Location
- Dyers Hall Road Leytonstone London, E11 4AE England 51°33′59″N 0°00′17″E﻿ / ﻿51.56629°N 0.00461°E

Information
- Type: Academy
- Motto: Seize the day
- Established: 1932
- Department for Education URN: 139293 Tables
- Ofsted: Reports
- Head teacher: Linsey Hands
- Gender: Girls
- Age: 11 to 16
- Enrolment: 632
- Colours: Blue and gold
- Website: http://www.connaught-school.co.uk/

= Connaught School for Girls =

Connaught School for Girls is a single-sex girls' secondary school and comprehensive school situated in Leytonstone, London.
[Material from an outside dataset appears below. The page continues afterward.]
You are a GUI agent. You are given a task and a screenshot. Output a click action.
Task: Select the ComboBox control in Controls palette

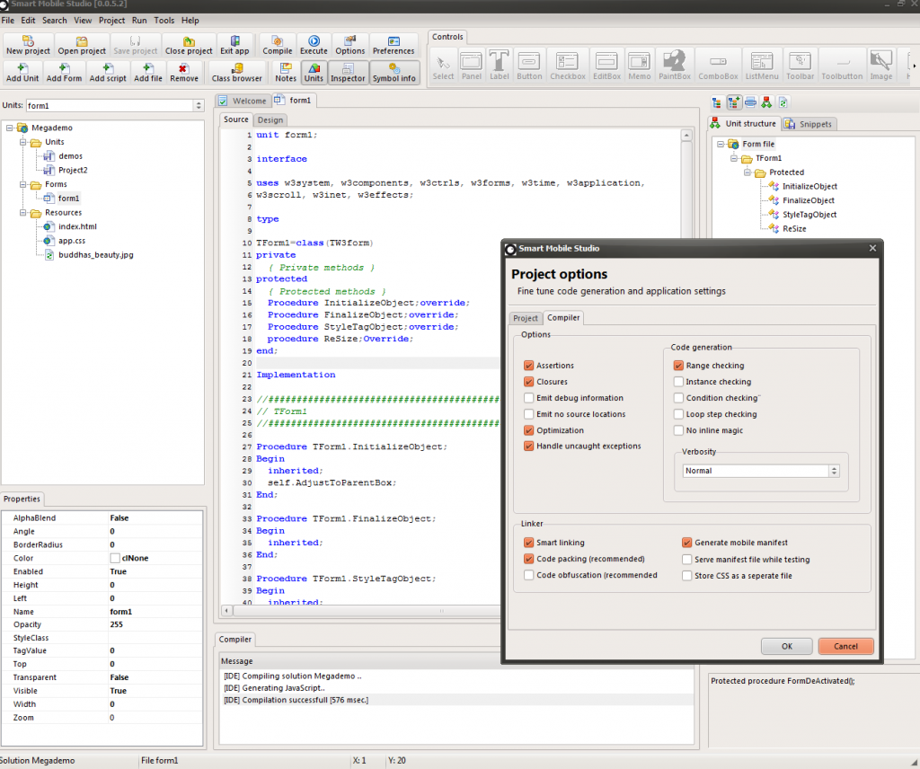(717, 63)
It educates up to 636 girls between the ages of 11 and 16. In February 2013 it became an academy.

==History==
The first school on the Connaught Road site was a temporary mixed school which opened in 1900 and was discontinued after four years.
In 1904 the school became a high school for boys as part of the Norlington Road council school for boys, girls and infants.
In 1932 the school reopened as Connaught Road senior girls' school with a junior mixed department. The reopened school was the only Leyton school to be built between the two world wars under the Leyton School Board 1929–32 reorganisation programme.
The junior mixed department closed in 1948 when the school became a secondary (modern) school for girls, taking over its adjoining premises.
In 1960–61 the school annexe was built on Madiera Road to accommodate the science and PE departments. In 1964 the main site was extended with a new dining room and main assembly hall.
The school became a community secondary comprehensive school for girls in the 1970s.
In February 2013 the school converted to become a state-funded independent academy for girls aged 11 to 16.

==Notable former pupils==
- Dame Sharon White DBE, Chairman of the John Lewis Partnership from 2020
- Laviai Nielsen, British athlete known for 400m individual and relay sprinting
- Asha Philip, British athlete known for sprinting.